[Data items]
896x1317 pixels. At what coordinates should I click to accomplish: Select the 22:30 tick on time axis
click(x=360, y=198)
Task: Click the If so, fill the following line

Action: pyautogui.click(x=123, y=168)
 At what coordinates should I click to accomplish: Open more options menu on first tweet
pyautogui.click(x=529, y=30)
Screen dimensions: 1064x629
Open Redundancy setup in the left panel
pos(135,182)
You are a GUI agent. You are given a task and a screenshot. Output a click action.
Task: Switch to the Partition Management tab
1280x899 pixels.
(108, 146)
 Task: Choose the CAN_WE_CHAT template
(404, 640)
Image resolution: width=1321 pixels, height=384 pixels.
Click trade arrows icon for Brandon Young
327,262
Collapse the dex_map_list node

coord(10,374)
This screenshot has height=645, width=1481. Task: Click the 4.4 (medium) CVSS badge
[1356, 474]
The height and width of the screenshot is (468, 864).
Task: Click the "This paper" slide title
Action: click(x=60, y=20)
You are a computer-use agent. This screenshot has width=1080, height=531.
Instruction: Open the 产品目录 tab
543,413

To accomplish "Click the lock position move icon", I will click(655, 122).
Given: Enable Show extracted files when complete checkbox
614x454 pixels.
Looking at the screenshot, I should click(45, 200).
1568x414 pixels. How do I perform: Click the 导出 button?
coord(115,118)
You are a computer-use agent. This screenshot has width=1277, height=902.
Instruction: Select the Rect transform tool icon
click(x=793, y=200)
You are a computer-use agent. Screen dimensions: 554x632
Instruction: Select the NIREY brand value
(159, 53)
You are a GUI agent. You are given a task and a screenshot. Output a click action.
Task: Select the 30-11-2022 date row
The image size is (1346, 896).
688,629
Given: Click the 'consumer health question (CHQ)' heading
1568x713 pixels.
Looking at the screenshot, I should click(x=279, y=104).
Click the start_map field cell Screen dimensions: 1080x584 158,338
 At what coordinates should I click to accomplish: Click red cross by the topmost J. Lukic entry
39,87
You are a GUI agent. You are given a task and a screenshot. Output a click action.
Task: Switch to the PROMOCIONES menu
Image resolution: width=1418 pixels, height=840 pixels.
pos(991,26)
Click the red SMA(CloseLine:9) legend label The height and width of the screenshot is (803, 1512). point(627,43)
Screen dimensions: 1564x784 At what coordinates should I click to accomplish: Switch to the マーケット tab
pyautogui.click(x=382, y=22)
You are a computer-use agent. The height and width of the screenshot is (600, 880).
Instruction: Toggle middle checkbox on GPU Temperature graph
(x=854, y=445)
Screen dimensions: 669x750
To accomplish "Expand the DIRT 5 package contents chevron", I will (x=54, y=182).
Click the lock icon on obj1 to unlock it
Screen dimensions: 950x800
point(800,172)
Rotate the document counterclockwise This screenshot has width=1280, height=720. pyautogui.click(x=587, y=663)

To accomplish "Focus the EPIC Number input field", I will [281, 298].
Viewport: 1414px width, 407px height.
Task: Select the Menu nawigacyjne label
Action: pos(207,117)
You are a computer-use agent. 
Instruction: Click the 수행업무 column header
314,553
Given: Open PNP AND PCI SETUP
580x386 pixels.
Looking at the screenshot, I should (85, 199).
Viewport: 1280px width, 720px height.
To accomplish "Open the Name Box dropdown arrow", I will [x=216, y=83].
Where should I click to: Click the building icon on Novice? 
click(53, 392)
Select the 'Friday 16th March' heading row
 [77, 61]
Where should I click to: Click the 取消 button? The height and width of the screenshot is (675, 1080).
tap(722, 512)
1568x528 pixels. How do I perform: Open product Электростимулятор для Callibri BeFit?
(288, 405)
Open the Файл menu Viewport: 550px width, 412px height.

Task statement: Reproduce the entries above in full, so that each one reads exactly as before.

Problem solution:
896x1317 pixels. At what coordinates should I click to accomplish: Select the 22:30 tick on time axis
click(x=360, y=198)
Task: Click the If so, fill the following line

Action: pyautogui.click(x=123, y=168)
 At what coordinates should I click to accomplish: Open more options menu on first tweet
pyautogui.click(x=529, y=30)
Screen dimensions: 1064x629
Open Redundancy setup in the left panel
pos(135,182)
You are a GUI agent. You are given a task and a screenshot. Output a click action.
Task: Switch to the Partition Management tab
1280x899 pixels.
(108, 146)
 Task: Choose the CAN_WE_CHAT template
(404, 640)
Image resolution: width=1321 pixels, height=384 pixels.
Click trade arrows icon for Brandon Young
327,262
Collapse the dex_map_list node

coord(10,374)
This screenshot has height=645, width=1481. Task: Click the 4.4 (medium) CVSS badge
[1356, 474]
The height and width of the screenshot is (468, 864).
Task: Click the "This paper" slide title
Action: click(x=60, y=20)
You are a computer-use agent. This screenshot has width=1080, height=531.
Instruction: Open the 产品目录 tab
543,413

To accomplish "Click the lock position move icon", I will click(655, 122).
Given: Enable Show extracted files when complete checkbox
614x454 pixels.
Looking at the screenshot, I should click(45, 200).
1568x414 pixels. How do I perform: Click the 导出 button?
coord(115,118)
You are a computer-use agent. This screenshot has width=1277, height=902.
Instruction: Select the Rect transform tool icon
click(x=793, y=200)
You are a computer-use agent. Screen dimensions: 554x632
Instruction: Select the NIREY brand value
(159, 53)
You are a GUI agent. You are given a task and a screenshot. Output a click action.
Task: Select the 30-11-2022 date row
The image size is (1346, 896).
688,629
Given: Click the 'consumer health question (CHQ)' heading
1568x713 pixels.
Looking at the screenshot, I should click(x=279, y=104).
Click the start_map field cell Screen dimensions: 1080x584 158,338
 At what coordinates should I click to accomplish: Click red cross by the topmost J. Lukic entry
39,87
You are a GUI agent. You are given a task and a screenshot. Output a click action.
Task: Switch to the PROMOCIONES menu
Image resolution: width=1418 pixels, height=840 pixels.
pos(991,26)
Click the red SMA(CloseLine:9) legend label The height and width of the screenshot is (803, 1512). point(627,43)
Screen dimensions: 1564x784 At what coordinates should I click to accomplish: Switch to the マーケット tab
pyautogui.click(x=382, y=22)
You are a computer-use agent. The height and width of the screenshot is (600, 880).
Instruction: Toggle middle checkbox on GPU Temperature graph
(x=854, y=445)
Screen dimensions: 669x750
To accomplish "Expand the DIRT 5 package contents chevron", I will (x=54, y=182).
Click the lock icon on obj1 to unlock it
Screen dimensions: 950x800
point(800,172)
Rotate the document counterclockwise This screenshot has width=1280, height=720. pyautogui.click(x=587, y=663)

To accomplish "Focus the EPIC Number input field", I will [281, 298].
Viewport: 1414px width, 407px height.
Task: Select the Menu nawigacyjne label
Action: pos(207,117)
You are a computer-use agent. 
Instruction: Click the 수행업무 column header
314,553
Given: Open PNP AND PCI SETUP
580x386 pixels.
Looking at the screenshot, I should (85, 199).
Viewport: 1280px width, 720px height.
To accomplish "Open the Name Box dropdown arrow", I will [x=216, y=83].
Where should I click to: Click the building icon on Novice? 
click(53, 392)
Select the 'Friday 16th March' heading row
 [77, 61]
Where should I click to: Click the 取消 button? The height and width of the screenshot is (675, 1080).
tap(722, 512)
1568x528 pixels. How do I perform: Open product Электростимулятор для Callibri BeFit?
(288, 405)
Open the Файл menu Viewport: 550px width, 412px height.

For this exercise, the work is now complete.